SOURCE TEXT:
════════════════

Müller and Thompson: Adjuncts in Art

By Mario Naves

The paintings of Jan Müller (1922-1958) and Bob Thompson (1937-1966), the subject of the exhibition “Search for the Unicorn” at Lori Bookstein Fine Art, are so striking in their similarities that one initially assumes they were colleagues working in intimate correspondence towards a common goal: the establishment of a post-Ab-Ex school of painting that embraced the Arcadian, the mythic, and the figure. Coming upon “Jan Müller’s Funeral” (1958) at Bookstein, we presume that this somber canvas was Thompson’s homage to his mentor. Which is, in a sense, precisely the case, as is the notion that both men were adjuncts in art. Yet, in actuality, Müller and Thompson never met, a fact that comes as a surprise when comparing their respective work.

Thompson did eventually befriend Müller’s widow, Dody, who sternly advised the young artist not to “ever look for your solutions from contemporaries—look at Old Masters.” He would heed this advice—Thompson’s paintings are replete with quotations from Masaccio, Piero della Francesca, Poussin and others—but did not ignore the juggernaut that was the New York School. This mix resulted in densely packed canvases that are flat and bright, cluttered and hasty, electric and ambitious. Thompson can’t be considered, as the painter Jay Milder described him, “a great synthesist;” the work is too unfocused to earn such a moniker and is notable more for its promise than its attainment. But the paintings Thompson left behind upon his untimely death of a drug overdoes in 1966 do form one of the most tantalizing, and frustrating, “What if’s?” in recent art history.

════════════════

PROBLEM DETAILS:
Answer these questions using the text about Müller and Thompson above:
1. What is the title of the exhibition at Lori Bookstein Fine Art?
2. Which member of Müller's family did Thompson befriend?
3. Which painter described Thompson as "a great synthesist"?

DATA PROVIDED:

════════════════

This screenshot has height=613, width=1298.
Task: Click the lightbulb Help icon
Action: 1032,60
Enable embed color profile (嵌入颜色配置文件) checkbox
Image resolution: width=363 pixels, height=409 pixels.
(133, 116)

════════════════

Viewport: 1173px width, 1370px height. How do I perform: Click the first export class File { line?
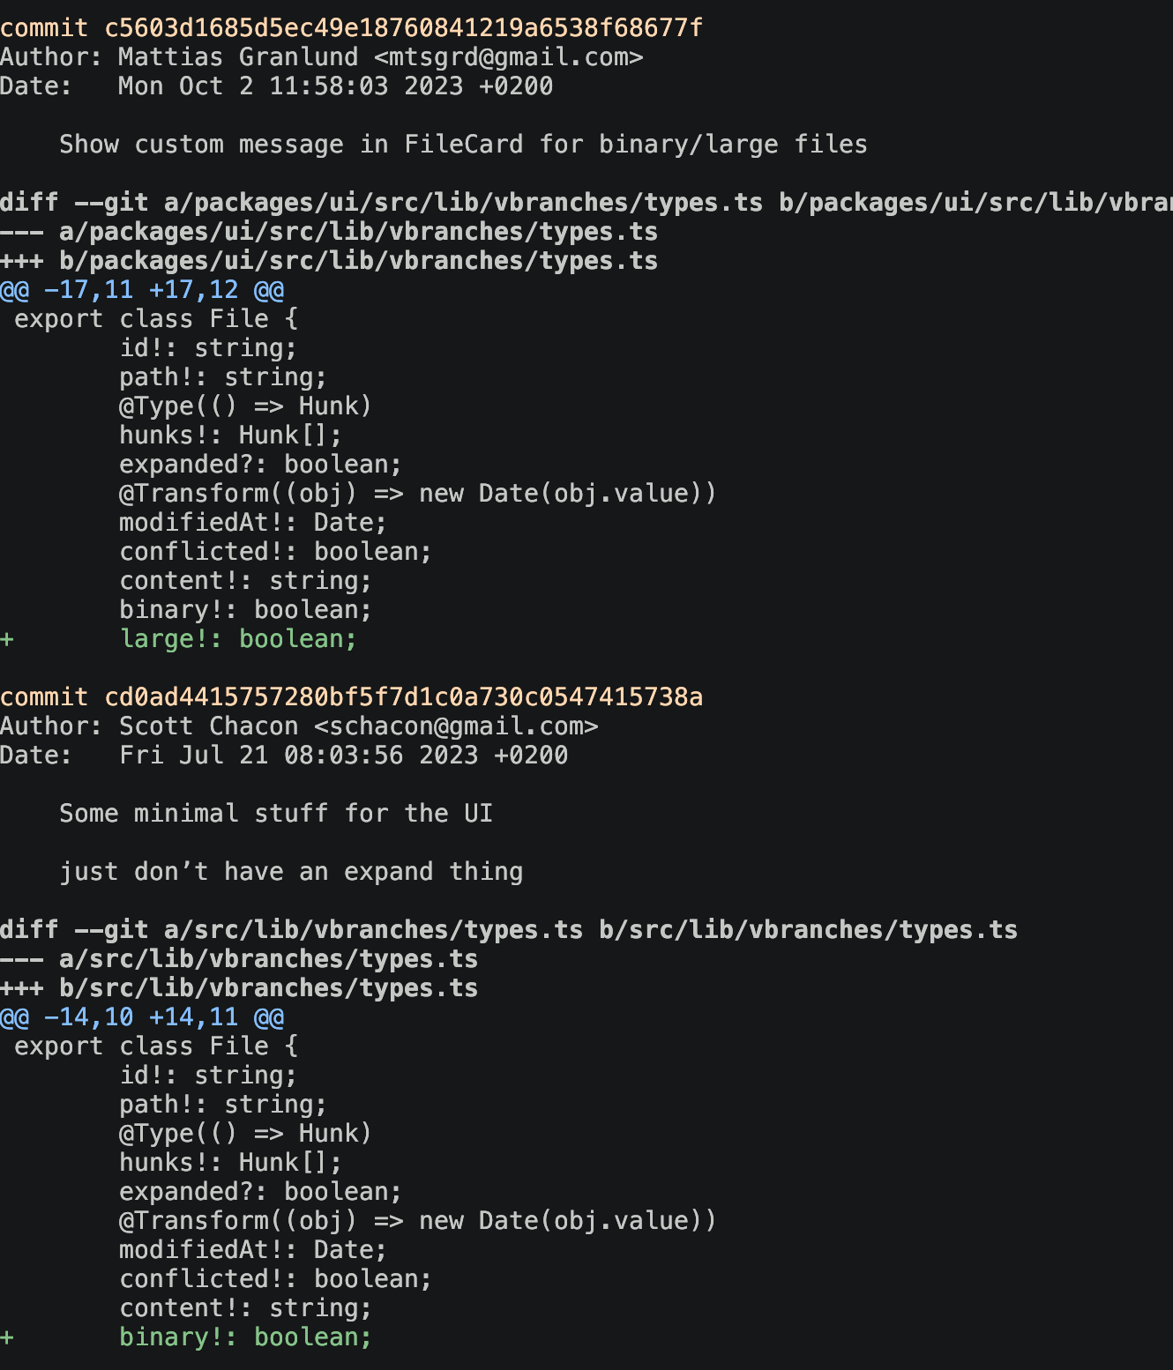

════════════════

EXERCISE OUTPUT:
1. "Search for the Unicorn"
2. Müller's widow, Dody
3. Jay Milder